**Data**
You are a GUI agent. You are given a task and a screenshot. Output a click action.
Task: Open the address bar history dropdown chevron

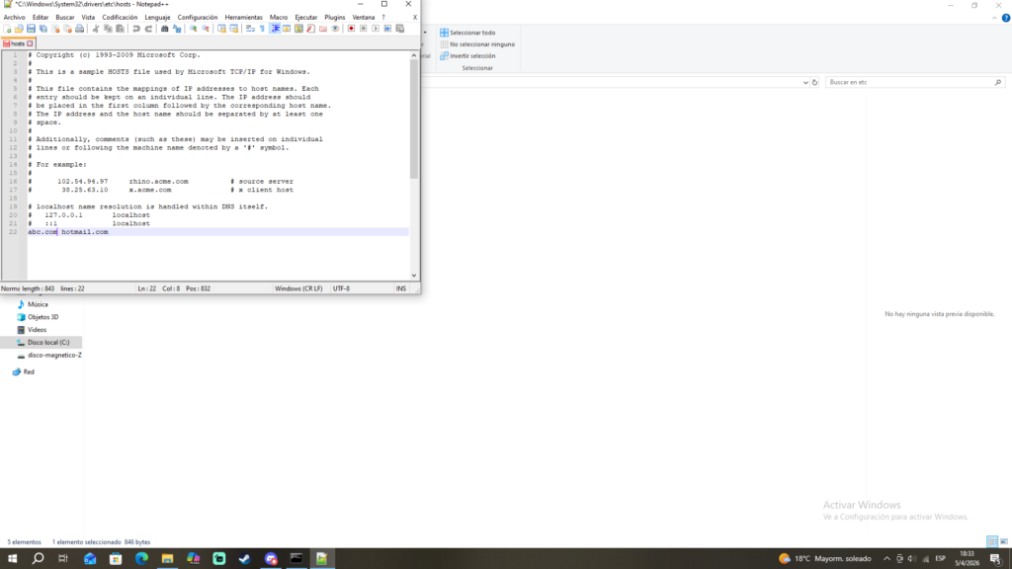pos(804,82)
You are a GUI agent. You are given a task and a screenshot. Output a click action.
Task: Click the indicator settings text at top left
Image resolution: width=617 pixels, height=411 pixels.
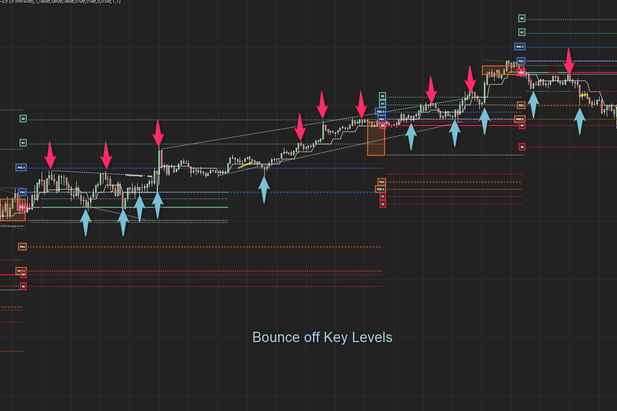61,2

**Given problem**
Please extract the text of every row above word for word, leaving out the pictures.

**Correct answer**
You are a GUI agent. You are given a task and a screenshot. Output a click action.
Task: Open the address bar history dropdown chevron

pos(804,82)
You are a GUI agent. You are given a task and a screenshot. Output a click action.
Task: Click the indicator settings text at top left
Image resolution: width=617 pixels, height=411 pixels.
61,2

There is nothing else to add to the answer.